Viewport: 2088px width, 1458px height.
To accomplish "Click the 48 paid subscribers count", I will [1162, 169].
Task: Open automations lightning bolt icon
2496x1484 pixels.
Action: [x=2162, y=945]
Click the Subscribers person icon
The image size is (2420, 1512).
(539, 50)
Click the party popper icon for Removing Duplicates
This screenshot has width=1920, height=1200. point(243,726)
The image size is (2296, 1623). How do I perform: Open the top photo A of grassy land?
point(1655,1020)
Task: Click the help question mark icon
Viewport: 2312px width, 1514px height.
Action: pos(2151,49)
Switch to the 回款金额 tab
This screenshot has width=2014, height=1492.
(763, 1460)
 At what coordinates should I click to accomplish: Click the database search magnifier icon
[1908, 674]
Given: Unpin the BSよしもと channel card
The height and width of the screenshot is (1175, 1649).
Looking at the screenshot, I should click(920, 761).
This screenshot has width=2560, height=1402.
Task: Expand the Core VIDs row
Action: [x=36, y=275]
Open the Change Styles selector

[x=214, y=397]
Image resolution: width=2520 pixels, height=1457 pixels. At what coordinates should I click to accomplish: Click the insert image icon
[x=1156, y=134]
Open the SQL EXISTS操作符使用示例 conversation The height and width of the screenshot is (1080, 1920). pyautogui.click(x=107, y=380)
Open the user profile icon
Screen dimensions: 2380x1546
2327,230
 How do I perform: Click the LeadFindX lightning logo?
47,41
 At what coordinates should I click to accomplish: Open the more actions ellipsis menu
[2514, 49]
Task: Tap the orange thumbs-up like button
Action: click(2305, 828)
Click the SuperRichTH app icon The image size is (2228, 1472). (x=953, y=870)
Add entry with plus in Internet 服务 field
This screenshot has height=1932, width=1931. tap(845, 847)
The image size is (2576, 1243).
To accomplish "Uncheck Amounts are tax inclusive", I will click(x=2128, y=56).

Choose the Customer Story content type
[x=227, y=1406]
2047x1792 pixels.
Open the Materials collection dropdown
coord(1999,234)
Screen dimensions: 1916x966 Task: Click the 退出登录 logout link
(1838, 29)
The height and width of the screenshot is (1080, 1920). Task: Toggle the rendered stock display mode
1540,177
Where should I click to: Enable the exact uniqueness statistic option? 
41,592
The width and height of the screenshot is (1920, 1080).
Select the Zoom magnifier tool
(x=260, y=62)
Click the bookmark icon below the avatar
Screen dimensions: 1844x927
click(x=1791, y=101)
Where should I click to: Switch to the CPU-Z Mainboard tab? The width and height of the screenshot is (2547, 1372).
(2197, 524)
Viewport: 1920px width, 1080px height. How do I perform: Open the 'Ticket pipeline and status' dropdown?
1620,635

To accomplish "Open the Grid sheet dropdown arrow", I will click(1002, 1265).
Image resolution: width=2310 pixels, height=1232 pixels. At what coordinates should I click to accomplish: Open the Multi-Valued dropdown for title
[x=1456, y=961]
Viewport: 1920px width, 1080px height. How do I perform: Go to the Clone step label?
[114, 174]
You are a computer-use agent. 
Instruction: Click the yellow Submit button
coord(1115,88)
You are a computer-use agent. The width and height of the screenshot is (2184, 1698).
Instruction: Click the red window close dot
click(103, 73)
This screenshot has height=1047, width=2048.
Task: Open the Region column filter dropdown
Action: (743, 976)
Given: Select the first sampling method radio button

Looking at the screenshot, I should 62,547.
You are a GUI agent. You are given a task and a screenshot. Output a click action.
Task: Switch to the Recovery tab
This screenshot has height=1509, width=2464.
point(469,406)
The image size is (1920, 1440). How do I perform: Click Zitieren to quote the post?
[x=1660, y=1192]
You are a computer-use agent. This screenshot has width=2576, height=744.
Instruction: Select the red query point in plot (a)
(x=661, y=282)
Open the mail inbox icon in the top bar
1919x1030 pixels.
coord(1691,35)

========================================================================

_INSTRUCTIONS FOR THE TASK_. Exactly as they appear above, the records are to be transcribed in full.

_RESPONSE AREA_.
Viewport: 2088px width, 1458px height.
To accomplish "Click the 48 paid subscribers count", I will [1162, 169].
Task: Open automations lightning bolt icon
2496x1484 pixels.
Action: [x=2162, y=945]
Click the Subscribers person icon
The image size is (2420, 1512).
(539, 50)
Click the party popper icon for Removing Duplicates
This screenshot has width=1920, height=1200. point(243,726)
The image size is (2296, 1623). How do I perform: Open the top photo A of grassy land?
point(1655,1020)
Task: Click the help question mark icon
Viewport: 2312px width, 1514px height.
Action: pos(2151,49)
Switch to the 回款金额 tab
This screenshot has width=2014, height=1492.
(763, 1460)
 At what coordinates should I click to accomplish: Click the database search magnifier icon
[1908, 674]
Given: Unpin the BSよしもと channel card
The height and width of the screenshot is (1175, 1649).
Looking at the screenshot, I should click(920, 761).
This screenshot has width=2560, height=1402.
Task: Expand the Core VIDs row
Action: [x=36, y=275]
Open the Change Styles selector

[x=214, y=397]
Image resolution: width=2520 pixels, height=1457 pixels. At what coordinates should I click to accomplish: Click the insert image icon
[x=1156, y=134]
Open the SQL EXISTS操作符使用示例 conversation The height and width of the screenshot is (1080, 1920). pyautogui.click(x=107, y=380)
Open the user profile icon
Screen dimensions: 2380x1546
2327,230
 How do I perform: Click the LeadFindX lightning logo?
47,41
 At what coordinates should I click to accomplish: Open the more actions ellipsis menu
[2514, 49]
Task: Tap the orange thumbs-up like button
Action: click(2305, 828)
Click the SuperRichTH app icon The image size is (2228, 1472). (x=953, y=870)
Add entry with plus in Internet 服务 field
This screenshot has height=1932, width=1931. tap(845, 847)
The image size is (2576, 1243).
To accomplish "Uncheck Amounts are tax inclusive", I will click(x=2128, y=56).

Choose the Customer Story content type
[x=227, y=1406]
2047x1792 pixels.
Open the Materials collection dropdown
coord(1999,234)
Screen dimensions: 1916x966 Task: Click the 退出登录 logout link
(1838, 29)
The height and width of the screenshot is (1080, 1920). Task: Toggle the rendered stock display mode
1540,177
Where should I click to: Enable the exact uniqueness statistic option? 
41,592
The width and height of the screenshot is (1920, 1080).
Select the Zoom magnifier tool
(x=260, y=62)
Click the bookmark icon below the avatar
Screen dimensions: 1844x927
click(x=1791, y=101)
Where should I click to: Switch to the CPU-Z Mainboard tab? The width and height of the screenshot is (2547, 1372).
(2197, 524)
Viewport: 1920px width, 1080px height. How do I perform: Open the 'Ticket pipeline and status' dropdown?
1620,635

To accomplish "Open the Grid sheet dropdown arrow", I will click(1002, 1265).
Image resolution: width=2310 pixels, height=1232 pixels. At what coordinates should I click to accomplish: Open the Multi-Valued dropdown for title
[x=1456, y=961]
Viewport: 1920px width, 1080px height. How do I perform: Go to the Clone step label?
[114, 174]
You are a computer-use agent. 
Instruction: Click the yellow Submit button
coord(1115,88)
You are a computer-use agent. The width and height of the screenshot is (2184, 1698).
Instruction: Click the red window close dot
click(103, 73)
This screenshot has height=1047, width=2048.
Task: Open the Region column filter dropdown
Action: (743, 976)
Given: Select the first sampling method radio button

Looking at the screenshot, I should 62,547.
You are a GUI agent. You are given a task and a screenshot. Output a click action.
Task: Switch to the Recovery tab
This screenshot has height=1509, width=2464.
point(469,406)
The image size is (1920, 1440). How do I perform: Click Zitieren to quote the post?
[x=1660, y=1192]
You are a computer-use agent. This screenshot has width=2576, height=744.
Instruction: Select the red query point in plot (a)
(x=661, y=282)
Open the mail inbox icon in the top bar
1919x1030 pixels.
coord(1691,35)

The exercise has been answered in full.